I started building sites in Elementor way back when it was still in beta. I have also used several themes including Genesis, Avada, good ol’ bootstrap hard-coded themes, and a number of others that included proprietary page builder capabilities, such as Beaver Builder and Divi. Having been around the block (or blocks), I found that Elementor makes the job easier on myself and clients alike, both technically inclined as well as the technophobic.
 
If I can offer a claim to fame in making my own contribution to Elementor, it would be that while Elementor was still new, less than a year old, I really wanted to add some gradient backgrounds to a section of one of the sites I was working on. Seeing how complex the development process must be for Elementor’s development team, I took it upon myself to research the various gradient tools and write a brief message to the developers, showing them different user interfaces to streamline their mindset of the features that should be included in a gradient builder. Much to my pleasure, within about three weeks, the gradient picker I described magically appeared in one of Elementor’s updates! That was a huge relief to myself and the thousands of other Elementor users out there. I got the feature I needed, finished the project, and had a great tool to help me keep designing awesomeness into future projects.
 
One of my biggest fears about adding any page builder to WordPress was that I’m an SEO speed freak. Site visitors don’t like to wait. Google tends to reward pages that aren’t weighed down by bloated code or huge images.
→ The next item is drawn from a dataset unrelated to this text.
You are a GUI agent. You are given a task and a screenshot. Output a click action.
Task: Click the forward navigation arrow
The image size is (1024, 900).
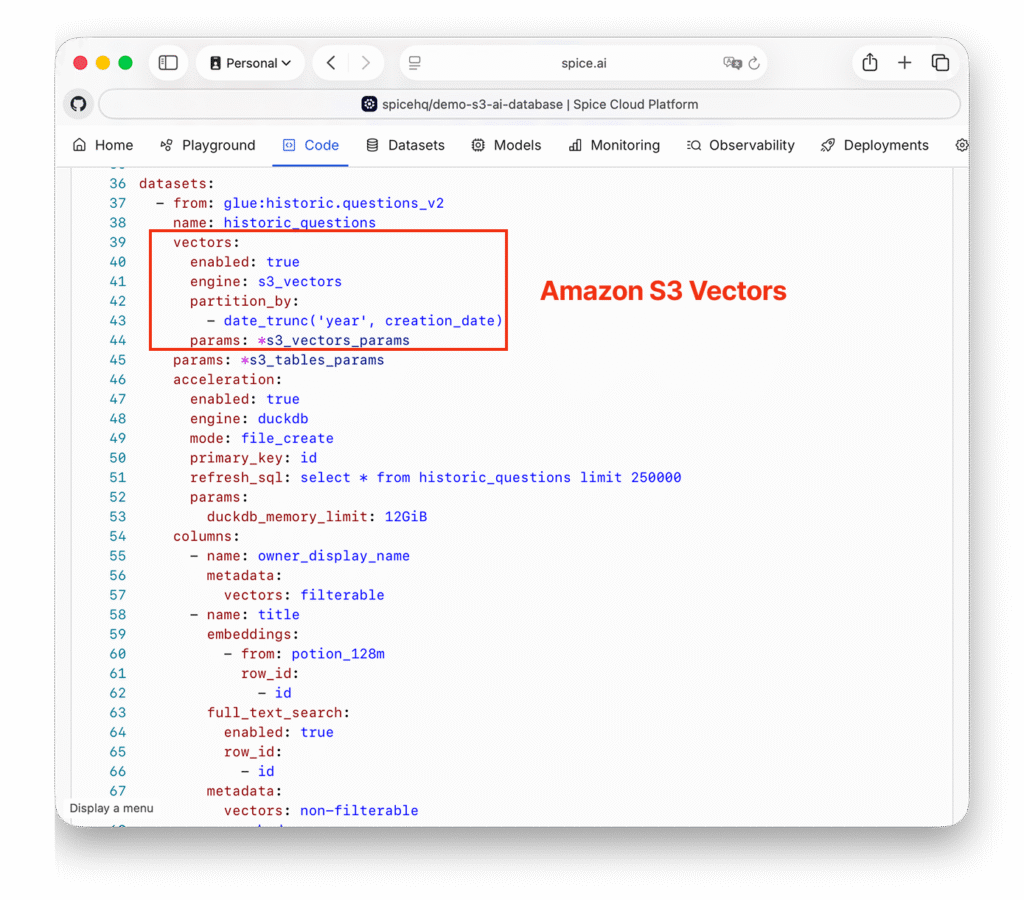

Knowing that page speed was a ranking factor, and that maximizing visibility in Google’s search results is a prerequisite to any project I touch, why would I risk adding any plugin that might cause pages to load less quickly? I’ll tell you the answer. Because the content itself, the message you deliver to visitors, the layout of that content, the aesthetics, the productivity of being able to get the job done quickly and move on to the next task, or write even more content, videos, spend time on publicity, these things make the QUALITY of your content. The quality of the message, the ability to convert visitors into customers, these details are much more significant ranking factors than just page speed. Every minute that you’re staring at back-end code is a minute that you’re not doing the things that matter most in winning the rankings you want and reaching new customers. Elementor makes it simple. And… although the beautifully designed pages won’t load as quickly as a less attractive, less appealing, lower converting pages created with plain old WordPress, you come out ahead with the improved workflow, consistency, and overall elegance backed by get-r-done productivity Elementor provides.
 
Elementor has a feature-rich free version and, if you want even more features (you probably do) then go for their $49/year per site “Pro” version. At $199/year they sell an unlimited (well… 1000 sites) version.
 
NetGain Associates, Inc. clients get to have Elementor Pro version included in every project since we have the unlimited license. The links to Elementor on this page are proudly set as my affiliate links.
 
Oh, over a cup of coffee I introduced Elementor to a buddy of mine, Douglas Karr of MarTech Blog. Doug gave the page builder a try and wrote a nice article titled “Elementor: A Must For Every WordPress Designer“.